**Work instruction:**
Repeat word for word every line of the data below, from the first through the line containing "Select the AP", and stop there.

**Listed records:**

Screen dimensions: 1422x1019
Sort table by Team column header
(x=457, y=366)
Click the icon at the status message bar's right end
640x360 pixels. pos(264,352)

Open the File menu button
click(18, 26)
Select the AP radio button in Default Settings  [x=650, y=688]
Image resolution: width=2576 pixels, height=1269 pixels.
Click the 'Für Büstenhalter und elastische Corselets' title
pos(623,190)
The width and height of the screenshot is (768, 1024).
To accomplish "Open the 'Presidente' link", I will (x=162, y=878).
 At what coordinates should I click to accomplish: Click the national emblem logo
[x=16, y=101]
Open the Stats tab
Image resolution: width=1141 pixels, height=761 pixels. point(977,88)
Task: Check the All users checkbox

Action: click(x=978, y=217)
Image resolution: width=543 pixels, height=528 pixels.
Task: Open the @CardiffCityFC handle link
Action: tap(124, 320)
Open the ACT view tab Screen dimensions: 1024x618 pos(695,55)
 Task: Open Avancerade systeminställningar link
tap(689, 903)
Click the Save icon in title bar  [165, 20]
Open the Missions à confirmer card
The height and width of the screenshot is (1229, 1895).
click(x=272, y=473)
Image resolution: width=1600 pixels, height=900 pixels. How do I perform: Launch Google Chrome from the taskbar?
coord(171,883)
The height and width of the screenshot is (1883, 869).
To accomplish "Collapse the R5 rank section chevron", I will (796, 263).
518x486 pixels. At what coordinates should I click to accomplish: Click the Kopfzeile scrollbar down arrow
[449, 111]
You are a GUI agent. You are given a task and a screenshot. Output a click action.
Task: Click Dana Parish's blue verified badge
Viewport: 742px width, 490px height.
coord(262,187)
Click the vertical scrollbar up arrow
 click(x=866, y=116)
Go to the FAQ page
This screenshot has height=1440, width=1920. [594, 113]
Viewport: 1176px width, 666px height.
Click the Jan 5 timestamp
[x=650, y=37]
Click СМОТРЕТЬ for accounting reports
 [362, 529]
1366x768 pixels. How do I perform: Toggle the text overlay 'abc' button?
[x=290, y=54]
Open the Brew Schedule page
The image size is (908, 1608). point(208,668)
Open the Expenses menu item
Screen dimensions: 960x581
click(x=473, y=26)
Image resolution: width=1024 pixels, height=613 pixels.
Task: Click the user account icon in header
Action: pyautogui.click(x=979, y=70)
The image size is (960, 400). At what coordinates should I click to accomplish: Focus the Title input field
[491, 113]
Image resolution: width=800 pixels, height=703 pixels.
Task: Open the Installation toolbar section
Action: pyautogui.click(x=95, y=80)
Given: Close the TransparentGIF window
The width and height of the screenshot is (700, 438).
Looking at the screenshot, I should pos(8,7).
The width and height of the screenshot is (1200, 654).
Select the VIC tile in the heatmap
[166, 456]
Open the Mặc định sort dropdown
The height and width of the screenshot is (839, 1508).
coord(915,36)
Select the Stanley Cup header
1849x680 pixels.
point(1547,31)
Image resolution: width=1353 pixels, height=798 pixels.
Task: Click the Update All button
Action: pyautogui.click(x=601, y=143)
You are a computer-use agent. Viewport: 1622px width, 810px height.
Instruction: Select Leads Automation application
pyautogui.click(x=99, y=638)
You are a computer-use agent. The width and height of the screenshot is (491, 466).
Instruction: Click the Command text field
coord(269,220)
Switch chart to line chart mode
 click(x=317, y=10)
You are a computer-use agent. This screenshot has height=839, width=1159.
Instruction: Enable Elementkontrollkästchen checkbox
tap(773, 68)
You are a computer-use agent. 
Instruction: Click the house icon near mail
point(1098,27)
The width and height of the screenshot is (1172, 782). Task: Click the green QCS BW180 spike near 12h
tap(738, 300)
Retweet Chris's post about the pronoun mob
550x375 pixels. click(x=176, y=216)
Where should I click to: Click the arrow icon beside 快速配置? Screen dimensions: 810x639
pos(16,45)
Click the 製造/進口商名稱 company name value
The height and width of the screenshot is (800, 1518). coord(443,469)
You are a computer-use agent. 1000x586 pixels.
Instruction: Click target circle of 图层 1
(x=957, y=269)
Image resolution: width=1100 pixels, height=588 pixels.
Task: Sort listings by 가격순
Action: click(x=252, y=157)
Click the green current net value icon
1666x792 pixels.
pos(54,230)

**Solution:**
Screen dimensions: 1422x1019
Sort table by Team column header
(x=457, y=366)
Click the icon at the status message bar's right end
640x360 pixels. pos(264,352)

Open the File menu button
click(18, 26)
Select the AP radio button in Default Settings  [x=650, y=688]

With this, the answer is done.